I think styling is overrated. It helps when you're starting off because what you think might work really well will land you in trouble later on, so by all means read the literature, but I think you'll find most of those are written by people who really know what they're talking about, so I don't think any one of those would be "inferior". It might be wise to pick one that's in a similar field to that in which you'll be operating. For example, an engineering code that acts as a tool to find a solution to some problem would be optimised in a completely different way (namely for ease of understanding, versatility, ease of writing and ease of use) to a piece of code written for a computer game (very low level, strong focus on efficiency and speed, logical sequences are probably less of a priority than performance,etc.).
Other than that I wouldn't stress too much about it until you are required by an employer/client to write code in a particular way, in which case you'll probably have to adhere to a whole new set of rules anyway.
Thanks for the reply. I see what you mean, let me explain why I am curious.
I recently started learning how to code under GNU/Linux and it's a very different working environment from Visual Studio.
For instance I would prefer to define everything in headers in VS so that all definitions and declarations are in the same place by taking advantage of the 'collapse (ctrl-m-o)' outlining functionality I could navigate through 4k+ lines of code by navigating essentially a collapsed tree.
With gcc and the command line however I'm more inclined to want many compilation units.
As for syntax style I preferred functions or flow control looking like
1 2 3 4 5 6 7 8 9
foo( int arg ){
...
}
if( x == y ){
...
}
for( int i=0; i<max; ++i ){
...
}
I guess things like (x just look icky to me.
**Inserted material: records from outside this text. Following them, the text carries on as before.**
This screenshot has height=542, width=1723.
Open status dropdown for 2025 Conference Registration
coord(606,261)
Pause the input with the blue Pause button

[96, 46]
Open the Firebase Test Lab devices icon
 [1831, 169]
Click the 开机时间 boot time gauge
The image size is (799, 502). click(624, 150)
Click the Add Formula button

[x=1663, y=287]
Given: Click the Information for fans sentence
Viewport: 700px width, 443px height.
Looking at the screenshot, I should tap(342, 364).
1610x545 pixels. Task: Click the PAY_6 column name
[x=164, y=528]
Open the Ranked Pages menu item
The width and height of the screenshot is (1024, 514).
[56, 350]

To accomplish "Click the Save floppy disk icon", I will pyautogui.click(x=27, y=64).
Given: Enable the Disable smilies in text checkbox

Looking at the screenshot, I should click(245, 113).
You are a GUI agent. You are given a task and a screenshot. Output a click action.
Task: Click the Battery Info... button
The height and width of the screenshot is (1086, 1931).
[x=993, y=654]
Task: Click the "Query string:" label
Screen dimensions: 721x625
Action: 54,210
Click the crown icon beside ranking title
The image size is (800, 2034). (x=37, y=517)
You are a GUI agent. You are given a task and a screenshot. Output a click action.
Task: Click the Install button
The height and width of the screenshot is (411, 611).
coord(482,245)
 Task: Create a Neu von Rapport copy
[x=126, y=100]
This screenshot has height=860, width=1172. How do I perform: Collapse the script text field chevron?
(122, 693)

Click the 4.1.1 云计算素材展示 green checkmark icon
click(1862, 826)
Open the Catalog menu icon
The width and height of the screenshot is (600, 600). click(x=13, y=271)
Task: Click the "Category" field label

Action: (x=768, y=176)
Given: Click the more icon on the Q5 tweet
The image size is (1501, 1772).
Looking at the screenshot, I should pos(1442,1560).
I'd rather see the paren 'bound' to where it came from, not the helpless little variable 'x'.
Not putting the brace on a newline below the header is probably another result of using VS outlining.
It seems that K&R style is much more prevalent and I now have an impending job interview come up since starting this thread, wouldn't want to make any dreadful mistakes.
The Geosoft guide you linked is mostly useless. The JSF guide is pretty good until it falls in the same trap as Google C++ style guide, restricting the language to ensure compatibility with existing broken C++ code.